STATED GOAL
Starting with the line containing "Resources (1251, 48)" and going on through the line containing "Топ юзеров (835, 620)", write the lines out again with "Image resolution" swapped for "Screenshot size". Leave everything else in those lines unchanged.

Element lookup rows
------------------------------------------------------------------------
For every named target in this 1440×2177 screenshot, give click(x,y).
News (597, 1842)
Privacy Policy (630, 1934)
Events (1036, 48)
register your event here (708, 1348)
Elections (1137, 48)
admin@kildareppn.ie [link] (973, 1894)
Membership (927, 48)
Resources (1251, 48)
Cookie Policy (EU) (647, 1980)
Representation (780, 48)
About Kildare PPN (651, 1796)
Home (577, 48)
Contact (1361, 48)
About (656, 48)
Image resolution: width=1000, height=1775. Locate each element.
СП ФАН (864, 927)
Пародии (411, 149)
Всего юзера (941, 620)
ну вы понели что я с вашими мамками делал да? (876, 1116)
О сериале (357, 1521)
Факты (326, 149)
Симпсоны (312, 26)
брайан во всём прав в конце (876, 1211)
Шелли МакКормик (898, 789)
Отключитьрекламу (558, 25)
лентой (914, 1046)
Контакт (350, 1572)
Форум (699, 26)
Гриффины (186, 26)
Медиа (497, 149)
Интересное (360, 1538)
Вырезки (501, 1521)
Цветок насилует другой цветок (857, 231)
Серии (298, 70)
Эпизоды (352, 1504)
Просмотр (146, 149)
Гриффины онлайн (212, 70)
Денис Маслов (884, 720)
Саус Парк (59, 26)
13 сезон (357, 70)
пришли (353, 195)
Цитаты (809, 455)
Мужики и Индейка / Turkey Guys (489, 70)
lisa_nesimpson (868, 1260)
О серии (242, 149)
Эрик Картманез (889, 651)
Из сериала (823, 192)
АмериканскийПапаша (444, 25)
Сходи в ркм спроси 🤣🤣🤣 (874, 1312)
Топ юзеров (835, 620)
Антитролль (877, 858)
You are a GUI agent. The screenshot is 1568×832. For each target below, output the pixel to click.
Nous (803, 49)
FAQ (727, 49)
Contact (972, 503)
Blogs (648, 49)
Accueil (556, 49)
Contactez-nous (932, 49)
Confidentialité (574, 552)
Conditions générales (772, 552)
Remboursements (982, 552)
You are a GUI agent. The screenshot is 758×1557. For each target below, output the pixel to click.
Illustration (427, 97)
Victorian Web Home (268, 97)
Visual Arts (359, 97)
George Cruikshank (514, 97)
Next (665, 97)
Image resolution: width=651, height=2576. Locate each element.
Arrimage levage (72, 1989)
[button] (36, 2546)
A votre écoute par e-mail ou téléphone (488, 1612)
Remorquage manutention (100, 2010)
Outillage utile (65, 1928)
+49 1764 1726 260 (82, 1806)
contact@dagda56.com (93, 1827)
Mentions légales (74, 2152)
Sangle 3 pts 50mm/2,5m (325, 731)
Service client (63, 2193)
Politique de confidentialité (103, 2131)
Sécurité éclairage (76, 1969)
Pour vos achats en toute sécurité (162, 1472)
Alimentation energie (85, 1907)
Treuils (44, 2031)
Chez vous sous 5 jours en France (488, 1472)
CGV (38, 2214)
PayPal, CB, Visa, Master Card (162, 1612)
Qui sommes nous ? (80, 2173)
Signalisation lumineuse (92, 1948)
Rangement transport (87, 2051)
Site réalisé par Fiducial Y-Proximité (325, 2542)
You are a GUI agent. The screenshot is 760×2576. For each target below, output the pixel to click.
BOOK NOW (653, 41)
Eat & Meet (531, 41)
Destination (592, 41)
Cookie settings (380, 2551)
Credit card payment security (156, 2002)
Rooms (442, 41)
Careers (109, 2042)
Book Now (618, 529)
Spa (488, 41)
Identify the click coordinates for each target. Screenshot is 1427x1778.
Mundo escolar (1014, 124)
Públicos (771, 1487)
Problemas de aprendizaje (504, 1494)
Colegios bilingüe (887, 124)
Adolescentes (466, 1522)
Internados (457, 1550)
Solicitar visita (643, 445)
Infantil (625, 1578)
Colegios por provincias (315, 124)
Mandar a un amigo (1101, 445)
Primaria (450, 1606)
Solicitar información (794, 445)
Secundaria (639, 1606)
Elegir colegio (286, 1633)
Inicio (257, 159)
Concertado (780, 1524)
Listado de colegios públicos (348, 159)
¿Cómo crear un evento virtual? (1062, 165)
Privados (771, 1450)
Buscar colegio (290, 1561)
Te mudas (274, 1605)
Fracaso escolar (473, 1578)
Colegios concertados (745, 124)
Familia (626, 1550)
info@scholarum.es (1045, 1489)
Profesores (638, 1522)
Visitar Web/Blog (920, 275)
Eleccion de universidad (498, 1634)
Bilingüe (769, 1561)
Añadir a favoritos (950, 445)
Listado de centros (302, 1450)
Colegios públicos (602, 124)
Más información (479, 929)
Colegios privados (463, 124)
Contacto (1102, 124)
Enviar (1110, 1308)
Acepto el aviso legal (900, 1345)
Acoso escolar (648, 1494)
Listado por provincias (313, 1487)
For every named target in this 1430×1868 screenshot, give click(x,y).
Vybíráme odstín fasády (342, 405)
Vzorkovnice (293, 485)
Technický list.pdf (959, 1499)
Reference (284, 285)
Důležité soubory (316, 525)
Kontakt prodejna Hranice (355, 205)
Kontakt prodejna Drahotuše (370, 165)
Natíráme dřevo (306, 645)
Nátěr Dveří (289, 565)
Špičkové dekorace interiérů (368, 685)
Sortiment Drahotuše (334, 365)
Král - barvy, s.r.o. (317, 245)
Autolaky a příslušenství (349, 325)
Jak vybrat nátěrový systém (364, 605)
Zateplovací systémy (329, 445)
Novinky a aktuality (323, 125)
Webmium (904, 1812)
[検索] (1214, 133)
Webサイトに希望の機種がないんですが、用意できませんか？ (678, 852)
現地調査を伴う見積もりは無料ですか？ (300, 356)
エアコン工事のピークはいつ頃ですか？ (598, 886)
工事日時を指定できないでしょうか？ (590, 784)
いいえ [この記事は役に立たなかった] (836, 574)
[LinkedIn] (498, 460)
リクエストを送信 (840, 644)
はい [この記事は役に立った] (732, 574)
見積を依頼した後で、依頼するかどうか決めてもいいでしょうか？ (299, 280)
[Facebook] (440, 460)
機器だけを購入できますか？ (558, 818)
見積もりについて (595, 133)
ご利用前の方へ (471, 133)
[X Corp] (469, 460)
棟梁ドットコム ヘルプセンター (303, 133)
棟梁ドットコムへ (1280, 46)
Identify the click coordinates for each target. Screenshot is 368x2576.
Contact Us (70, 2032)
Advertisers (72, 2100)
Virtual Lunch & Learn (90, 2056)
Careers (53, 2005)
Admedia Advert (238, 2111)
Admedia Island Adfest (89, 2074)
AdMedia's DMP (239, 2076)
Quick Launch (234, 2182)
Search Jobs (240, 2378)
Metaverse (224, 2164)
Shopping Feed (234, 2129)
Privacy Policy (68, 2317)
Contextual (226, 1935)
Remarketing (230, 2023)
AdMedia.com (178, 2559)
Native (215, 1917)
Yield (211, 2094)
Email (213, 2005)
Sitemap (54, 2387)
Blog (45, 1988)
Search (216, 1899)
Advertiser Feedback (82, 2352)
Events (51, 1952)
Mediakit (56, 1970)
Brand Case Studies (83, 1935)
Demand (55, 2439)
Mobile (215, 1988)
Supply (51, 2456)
------------------------------------------------------------------------
ANSWER TO THE TASK
Resources (1251, 48)
Cookie Policy (EU) (647, 1980)
Representation (780, 48)
About Kildare PPN (651, 1796)
Home (577, 48)
Contact (1361, 48)
About (656, 48)
Screenshot size: width=1000, height=1775. Locate each element.
СП ФАН (864, 927)
Пародии (411, 149)
Всего юзера (941, 620)
ну вы понели что я с вашими мамками делал да? (876, 1116)
О сериале (357, 1521)
Факты (326, 149)
Симпсоны (312, 26)
брайан во всём прав в конце (876, 1211)
Шелли МакКормик (898, 789)
Отключитьрекламу (558, 25)
лентой (914, 1046)
Контакт (350, 1572)
Форум (699, 26)
Гриффины (186, 26)
Медиа (497, 149)
Интересное (360, 1538)
Вырезки (501, 1521)
Цветок насилует другой цветок (857, 231)
Серии (298, 70)
Эпизоды (352, 1504)
Просмотр (146, 149)
Гриффины онлайн (212, 70)
Денис Маслов (884, 720)
Саус Парк (59, 26)
13 сезон (357, 70)
пришли (353, 195)
Цитаты (809, 455)
Мужики и Индейка / Turkey Guys (489, 70)
lisa_nesimpson (868, 1260)
О серии (242, 149)
Эрик Картманез (889, 651)
Из сериала (823, 192)
АмериканскийПапаша (444, 25)
Сходи в ркм спроси 🤣🤣🤣 (874, 1312)
Топ юзеров (835, 620)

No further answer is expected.